Convert the items starting at the line containing "Task: Click the wordpress-database title" and ending at the end of the items into a Markdown table with the columns Row and Line, omitting blank lines and leaving the pictures out.
# START OF Data excerpts
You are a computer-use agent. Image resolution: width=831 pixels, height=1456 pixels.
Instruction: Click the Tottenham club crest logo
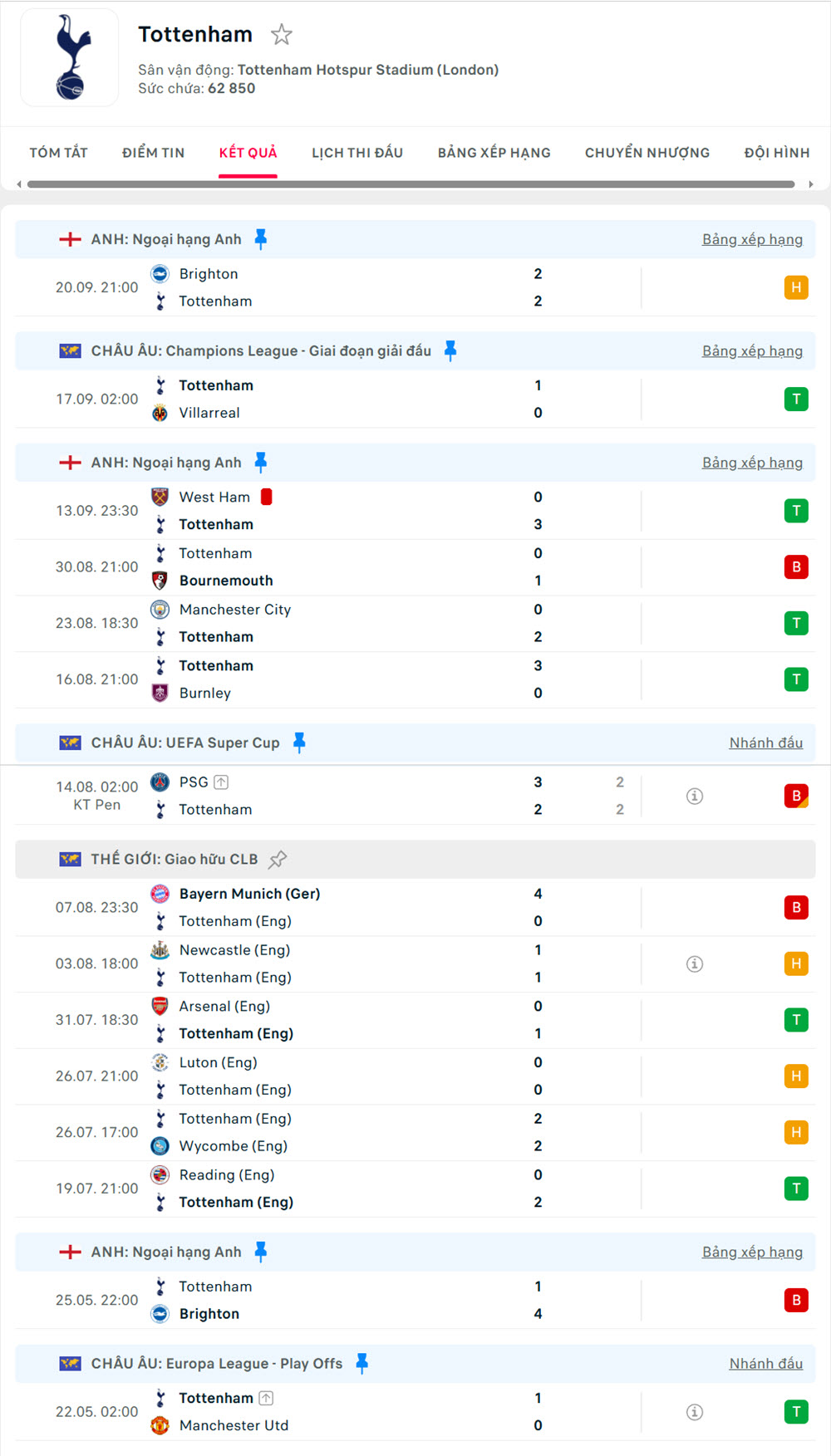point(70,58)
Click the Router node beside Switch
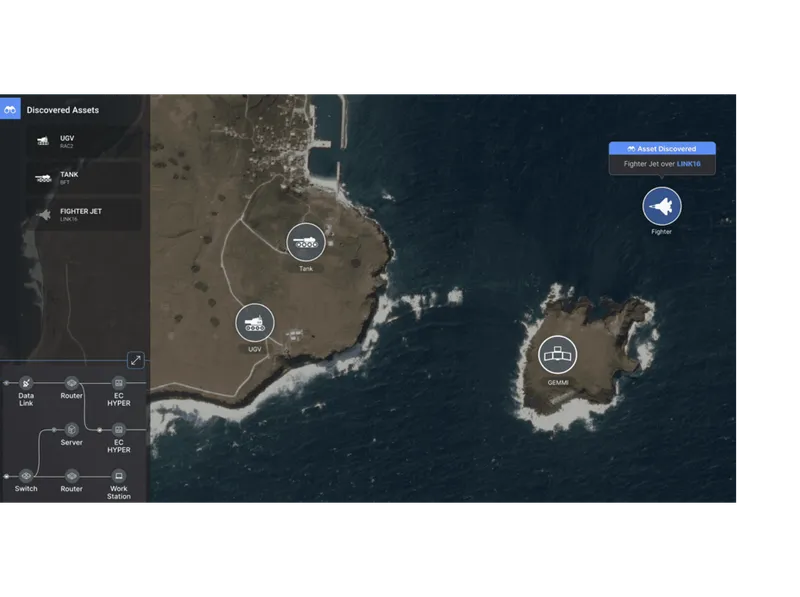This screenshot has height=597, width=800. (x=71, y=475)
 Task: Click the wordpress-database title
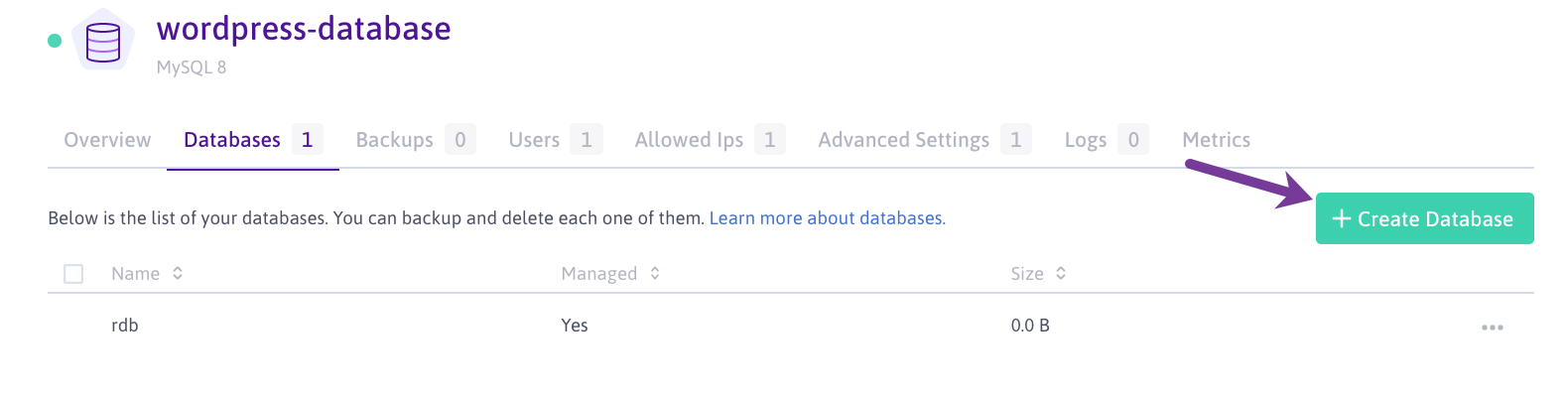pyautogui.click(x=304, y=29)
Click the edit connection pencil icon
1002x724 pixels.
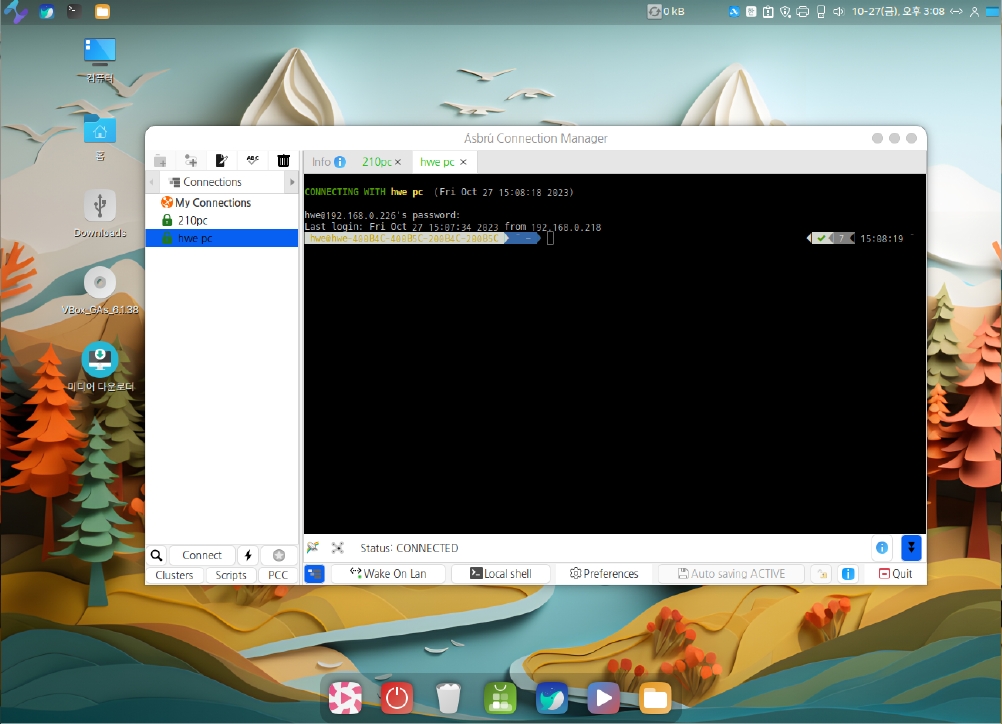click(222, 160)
# END OF Data excerpts
§ **Completed exercise**
| Row | Line |
|---|---|
| 1 |  Task: Click the wordpress-database title |
| 2 | pyautogui.click(x=304, y=29) |
| 3 | Click the edit connection pencil icon |
| 4 | 1002x724 pixels. |
| 5 | click(222, 160) |